Last Updated on April 16, 2026 by Mat Diekhake
Here is detailed information on Philip Champion, aka Hot Sauce:
Player Profile
- Full Name: Philip Champion.
- Nickname: Hot Sauce.
- Nationality: American.
- Date of Birth: June 13, 1976
- Hometown: Best described as Jacksonville, Florida, with Atlanta also strongly associated with him in streetball bios; some profiles additionally mention Columbus, Georgia. (Wikipedia)
- Height: 6-foot-1.
- Weight: 160 pounds.
- Wingspan: —
- Shoe Size: —
- Jersey Number: No. 3 in AND1 imagery and streetball material.
- Position: Streetball guard / point guard. (Angelfire)
- High School: —
- College: Imperial Valley College. (Wikipedia)
- NBA Draft: Undrafted
- Player Archetype: Streetball shot creator and ball-dominant handle artist. This is an inference from his AND1 reputation and documented style, rather than an official label. (Wikipedia)
- Primary Offensive Role: Isolation creator, dribble entertainer, and setup guard who breaks defenders down off the bounce. (Inside Hoops)
- Defensive Role: Perimeter guard defender, though defense was never the defining public part of his profile.

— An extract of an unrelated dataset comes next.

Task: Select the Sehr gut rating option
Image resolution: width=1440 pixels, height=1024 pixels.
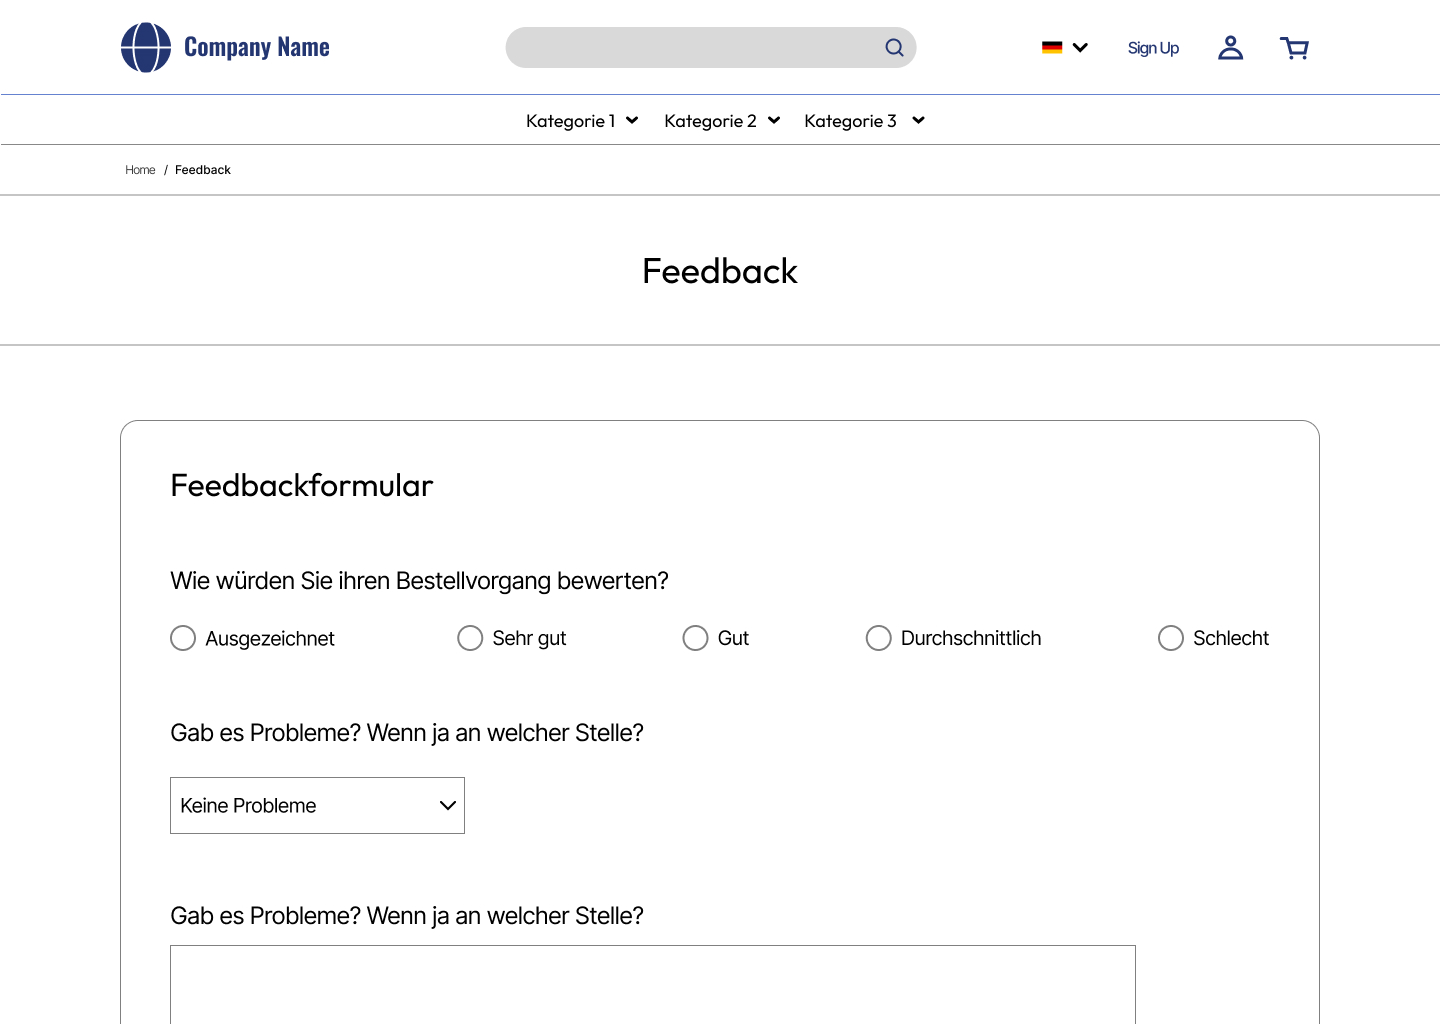Action: click(x=470, y=638)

This is an inference based on role and coverage emphasis. (Inside Hoops)
- Play Style: Extremely loose handle, heavy rhythm dribble game, stop-start creativity, flair, and crowd-control streetball improvisation. (Inside Hoops)
- Handedness / Shooting Hand: Not publicly documented in reliable sources I found.

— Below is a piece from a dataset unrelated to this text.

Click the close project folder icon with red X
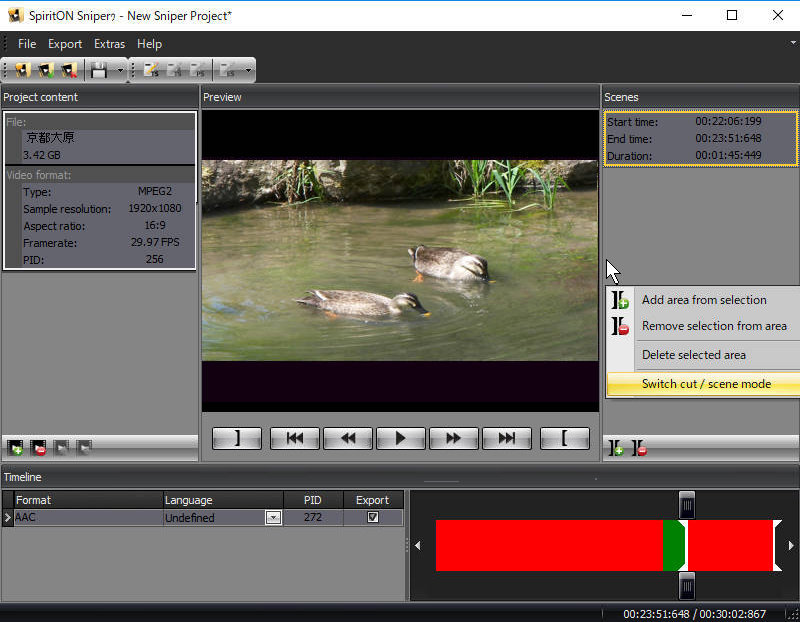Image resolution: width=800 pixels, height=622 pixels. (x=68, y=70)
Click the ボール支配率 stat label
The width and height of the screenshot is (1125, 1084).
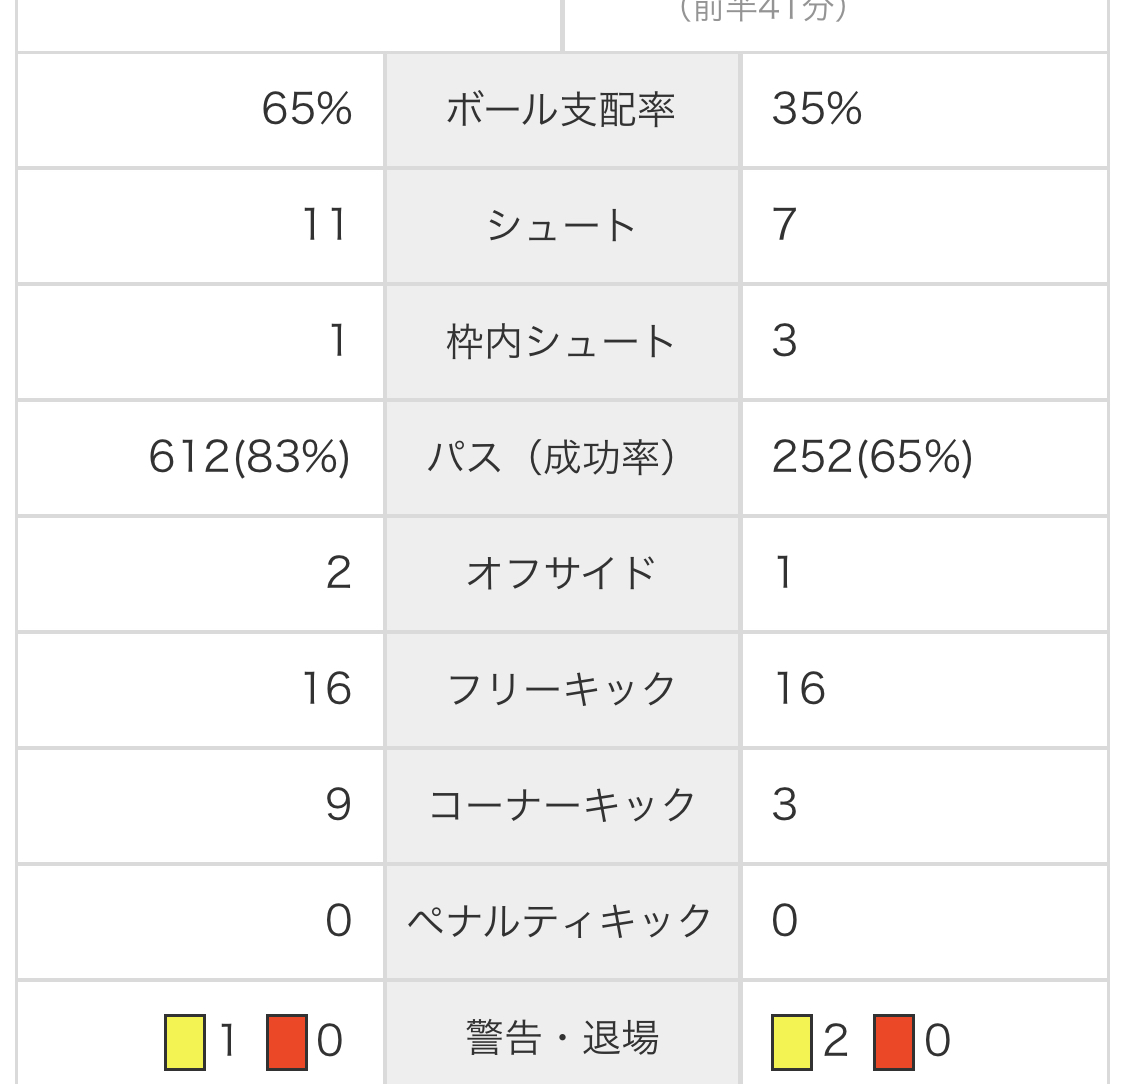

- Athletic Profile: Quick, shifty, low-to-the-ground creator whose standout tool was elite ball control more than vertical explosiveness. This is an inference from how he is described and used in streetball coverage. (Inside Hoops)
- Recruiting Status: Not publicly documented; no major recruit profile appears to be available.
- Draft Status Detail: Junior-college player who became famous through streetball and the AND1 Mixtape Tour rather than through the NCAA-to-NBA pipeline. (Wikipedia)
- Injury Status Category: No major long-term injury history was clearly documented in the sources I reviewed.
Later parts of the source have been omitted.